### PROBLEM STATEMENT
Starting with the line that has "Given: Select Battleship" and finishing with the line that has "Task: Expand the", set down each line below exactly. Pictures are not copied.

╭─ RECORD EXTRACTS

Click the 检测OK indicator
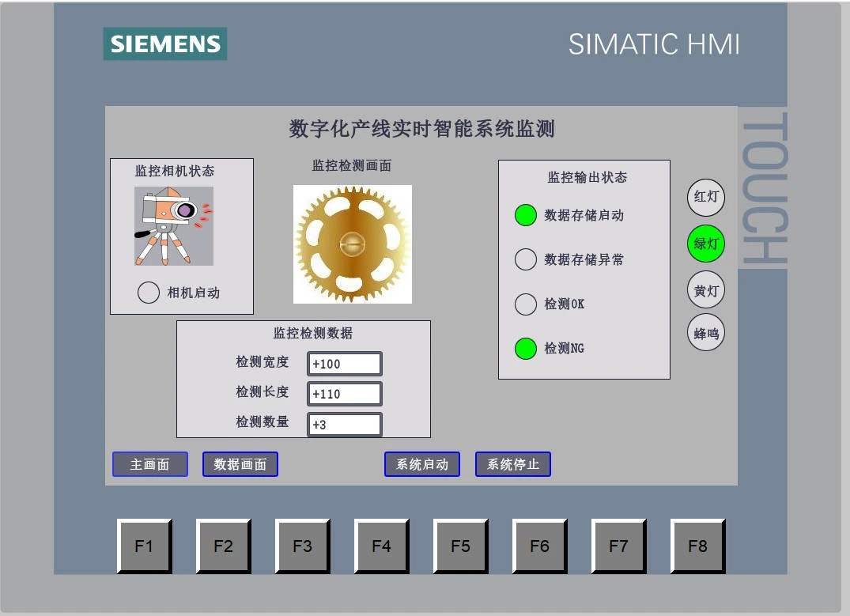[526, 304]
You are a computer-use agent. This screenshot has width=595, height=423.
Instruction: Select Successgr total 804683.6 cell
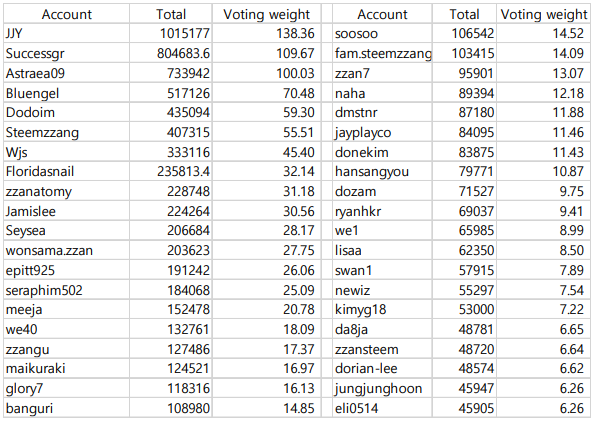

╰─
╭─ RECORD EXTRACTS

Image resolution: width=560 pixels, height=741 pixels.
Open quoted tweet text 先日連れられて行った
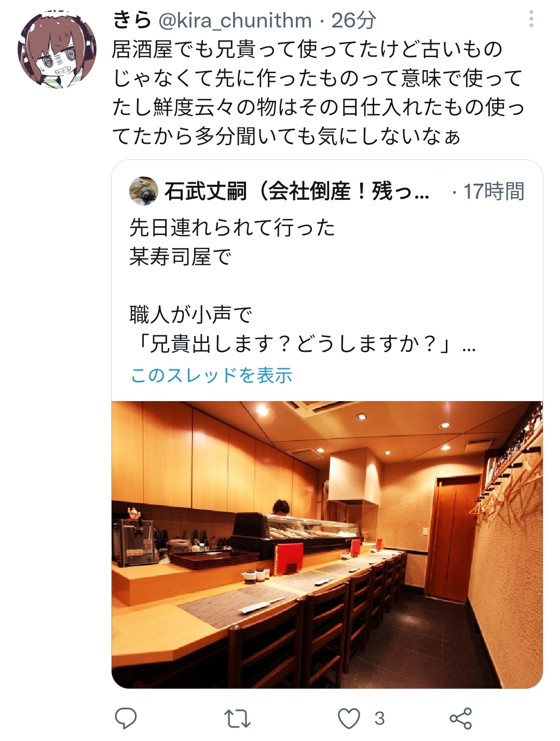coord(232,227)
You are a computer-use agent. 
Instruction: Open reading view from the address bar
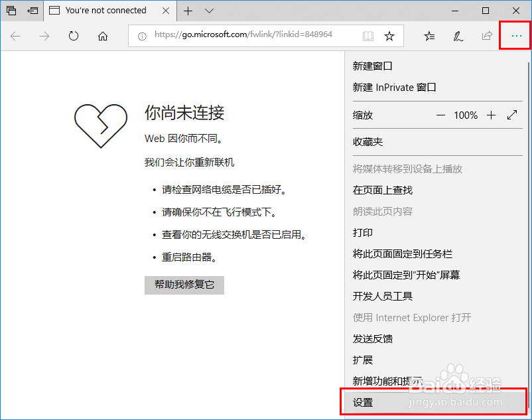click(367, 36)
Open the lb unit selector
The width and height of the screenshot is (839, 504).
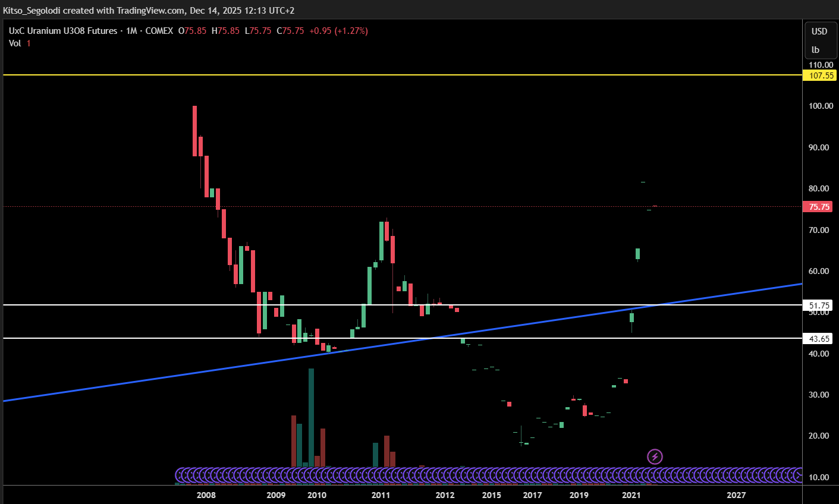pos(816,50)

╰─
╭─ RECORD EXTRACTS

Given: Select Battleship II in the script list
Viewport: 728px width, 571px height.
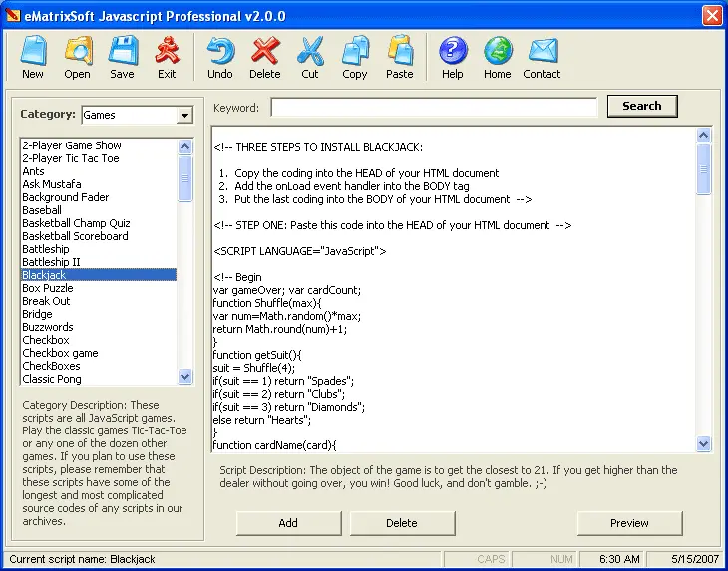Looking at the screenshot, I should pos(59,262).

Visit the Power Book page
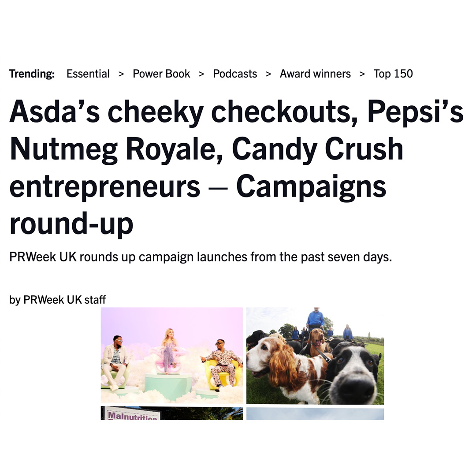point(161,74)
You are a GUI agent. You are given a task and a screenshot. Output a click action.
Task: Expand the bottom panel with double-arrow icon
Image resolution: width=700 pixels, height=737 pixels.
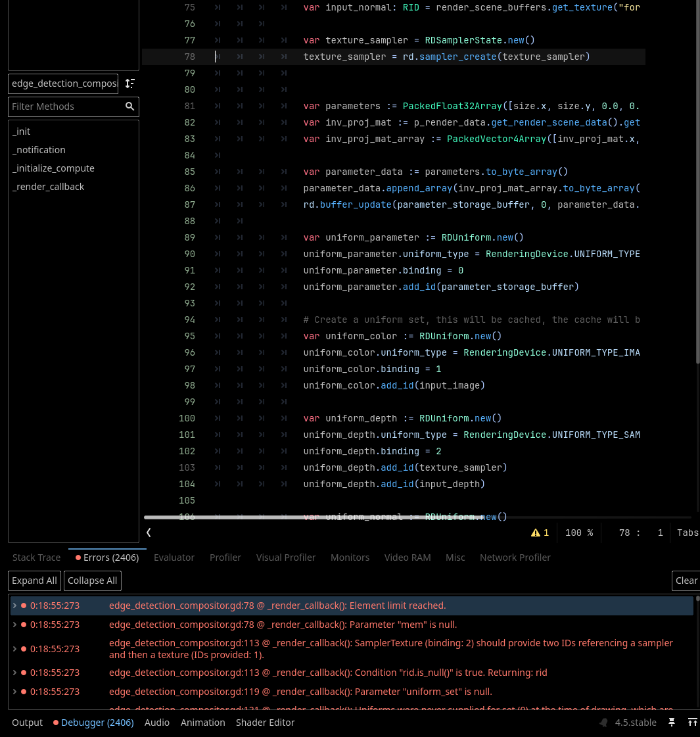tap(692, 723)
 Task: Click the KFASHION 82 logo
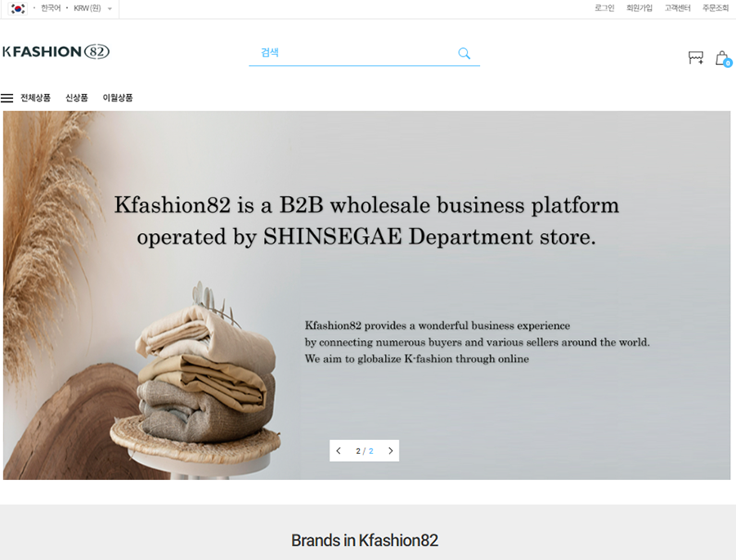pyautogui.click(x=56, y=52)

╰─

### ANSWER SECTION
Given: Select Battleship II in the script list
Viewport: 728px width, 571px height.
Looking at the screenshot, I should pos(59,262).

Visit the Power Book page
point(161,74)
You are a GUI agent. You are given a task and a screenshot. Output a click action.
Task: Expand the bottom panel with double-arrow icon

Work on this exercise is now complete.